Romain WARLOP

Geometric interpretation of Ridge and LASSO regressions
Dropdown

Introduction

Ridge and LASSO regressions are two common ways to regularized linear regression in order to avoid overfitting. LASSO has a tendency to put some coefficient exactly equal to 0, which is almost never the case for Ridge regression. There is a theoretical explanation based on the non differentiability of the absolute value on 0, but here we will focus on geometric interpretation which help to see clearer.
Let's formalize the problem in dimension 2. To objective of the linear regression is to find the coefficient $\beta_0$, $\beta_1$ and $\beta_2$ in order to minimize $$f(\beta) = \sum_{i=1}^n (y_i - (\beta_1 x_{i,1} + \beta_2 x_{i,2} + \beta_0))^2$$.
Penalisation add constraint to this problem :

Ridge : such that $||\beta_1||^2 + ||\beta_2||^2 < \mu$ which thanks to Lagrange multiplier reformulate the problem as $\sum_{i=1}^n (y_i - (\beta_1 x_{i,1} + \beta_2 x_{i,2} + \beta_0))^2 + \lambda (||\beta_1||^2 + ||\beta_2||^2)$
LASSO : such that $|\beta_1| + |\beta_2| < \mu$ which thanks to Lagrange multiplier reformulate the problem as $\sum_{i=1}^n (y_i - (\beta_1 x_{i,1} + \beta_2 x_{i,2} + \beta_0))^2 + \lambda (|\beta_1| + |\beta_2|)$

We note $g_{Ridge}(\beta) = \lambda (||\beta_1||^2 + ||\beta_2||^2)$ and $g_{LASSO}(\beta) = \lambda (|\beta_1| + |\beta_2|)$.

First term

The first term in the minimisation problem is $f(\beta)$ which is a conic. Let's compute what conic it is.
If we expand the formula, we get :

$\sum_{i=1}^n (y_i - (\beta_1 x_{i,1} + \beta_2 x_{i,2} + \beta_0))^2$	$=\sum_{i=1}^n y_i^2 + (\beta_1 x_{i,1} + \beta_2 x_{i,2} + \beta_0)^2 - 2(\beta_1 x_{i,1} + \beta_2 x_{i,2} + \beta_0) y_i$
	$=\sum_{i=1}^n y_i^2 + \beta_1^2 x_{i,1}^2 + \beta_2^2 x_{i,2}^2 + \beta_0^2 + 2 \beta_1 \beta_2 x_{i,2} x_{i,1} + 2 \beta_0 \beta_1 x_{i,1} + 2 \beta_0 \beta_2 x_{i,2} - 2(\beta_1 x_{i,1} + \beta_2 x_{i,2} + \beta_0)y_i$
	$=(\sum_{i=1}^n x_{i,1}^2) \beta_1^2 + (2 \sum_{i=1}^n x_{i,2} x_{i,1}) \beta_1 \beta_2 + (\sum_{i=1}^n x_{i,2}^2) \beta_2^2 + (2 \sum_{i=1}^n (\beta_0 - y_i) x_{i,1}) \beta_1 + (2 \sum_{i=1}^n (\beta_0 - y_i) x_{i,2}) \beta_2 + (\sum_{i=1}^n \beta_0^2 - 2 \beta_0 y_i)$
	$=A \beta_1^2 + B \beta_1 \beta_2 + C \beta_2^2 + D \beta_1 + E \beta_2 + F$

With,

$A=$	$\sum_{i=1}^n x_{i,1}^2$
$B=$	$2 \sum_{i=1}^n x_{i,2} x_{i,1}$
$C=$	$\sum_{i=1}^n x_{i,2}^2$
$D=$	$2 \sum_{i=1}^n (\beta_0 - y_i) x_{i,1}$
$E=$	$2 \sum_{i=1}^n (\beta_0 - y_i) x_{i,2}$
$F=$	$\sum_{i=1}^n \beta_0^2 - 2 \beta_0 y_i$

There are three possibilities (see wikipedia)

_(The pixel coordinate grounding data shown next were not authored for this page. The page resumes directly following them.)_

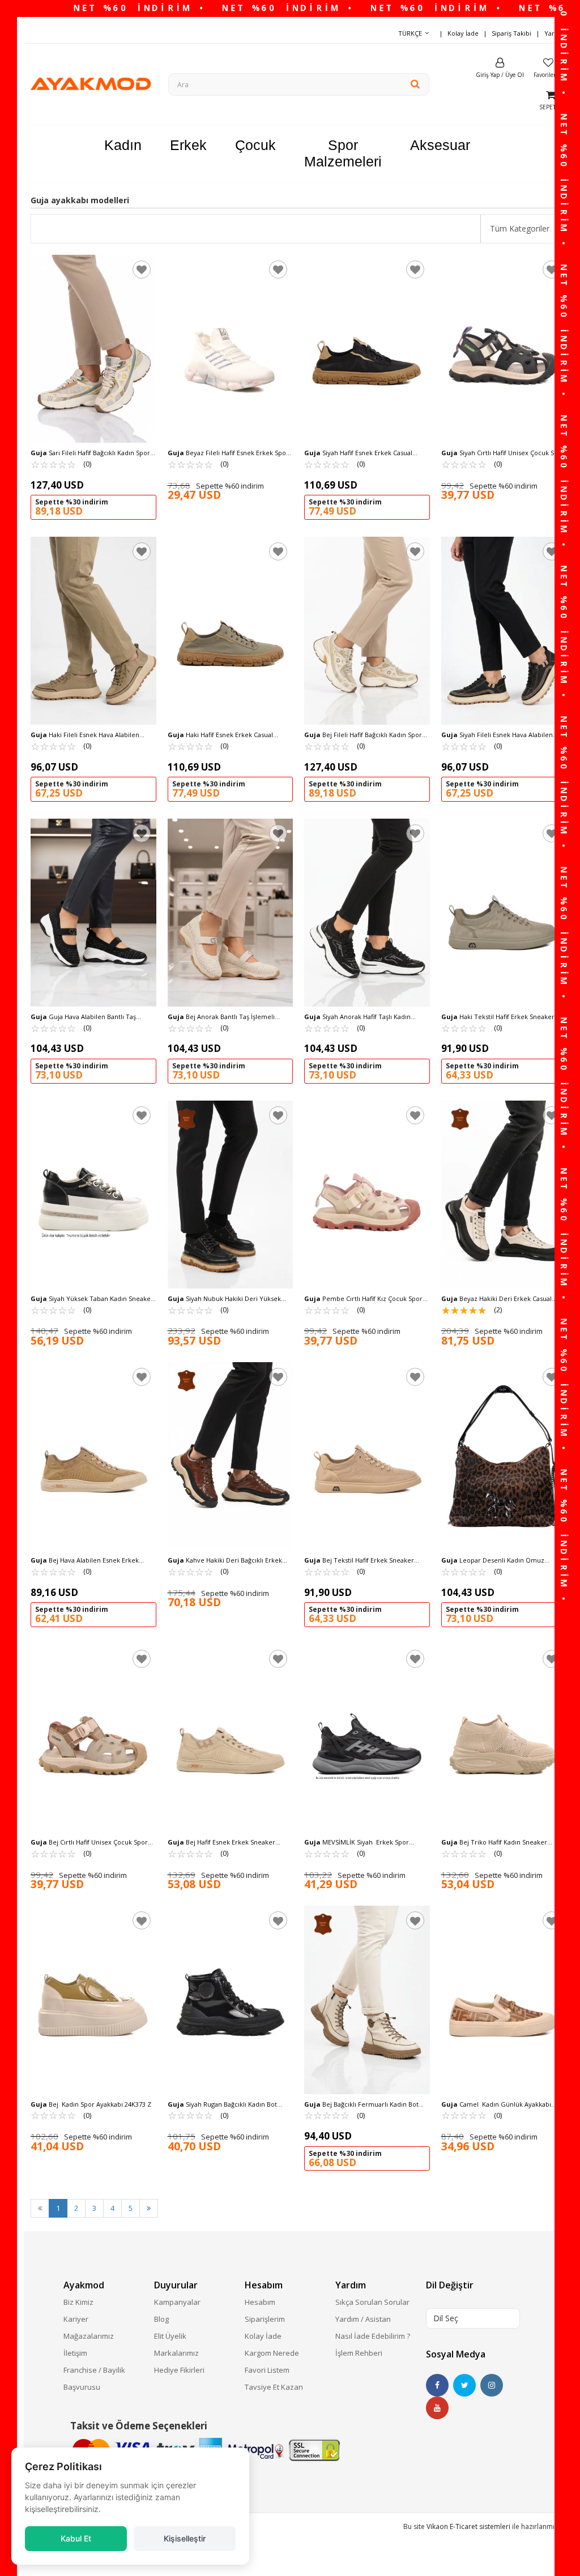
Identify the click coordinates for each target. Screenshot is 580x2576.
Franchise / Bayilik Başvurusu (94, 2378)
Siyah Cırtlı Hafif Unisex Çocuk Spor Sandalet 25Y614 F (503, 452)
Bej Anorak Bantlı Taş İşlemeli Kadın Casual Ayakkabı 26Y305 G (221, 1016)
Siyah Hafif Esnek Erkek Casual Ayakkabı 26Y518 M (358, 452)
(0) (61, 464)
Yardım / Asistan (363, 2319)
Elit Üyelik (170, 2336)
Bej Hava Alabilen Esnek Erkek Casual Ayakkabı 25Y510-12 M (85, 1560)
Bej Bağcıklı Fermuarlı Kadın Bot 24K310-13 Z (361, 2104)
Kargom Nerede (272, 2353)
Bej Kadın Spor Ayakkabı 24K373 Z (91, 2104)
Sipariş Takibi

$B^2-4AC <0$, the equation represents an ellipse
$B^2-4AC =0$, the equation represents a parabola
$B^2-4AC >0$, the equation represents a hyperbola

Here we have, $B^2-4AC = 4 [(\sum_{i=1}^n x_{i,2} x_{i,1})^2 - \sum_{i=1}^n x_{i,1}^2 \sum_{i=1}^n x_{i,2}^2]$ which is negative thanks to Cauchy–Schwarz inequality. Thus, we have an ellipse.
Although, we cannot always have $f(\beta) = 0$, we want to minimize $f$, so for a given value of $\beta$ we have $f(\beta) = m_{\beta}$. So the conic equation changes to $F_{\beta} = F-m_{\beta}$, so in the 3D space $(\beta_1,\beta_2,z)$, we can a parabola where each cut by the plan $z=constant$ is an ellipse.
In the reduce form of the equation, the radius of the ellipse are proportional to $-F_{\beta} = m_{\beta}-F$, thus if $m_{\beta}$ increase, the radius increase.

Once projected on the plan $(\beta_1,\beta_2)$, we get an ellipse which a certain angle (which can be expressed from A,C and B), not necessary centered.

Penalty term

The representation of the penalty term is much more easy.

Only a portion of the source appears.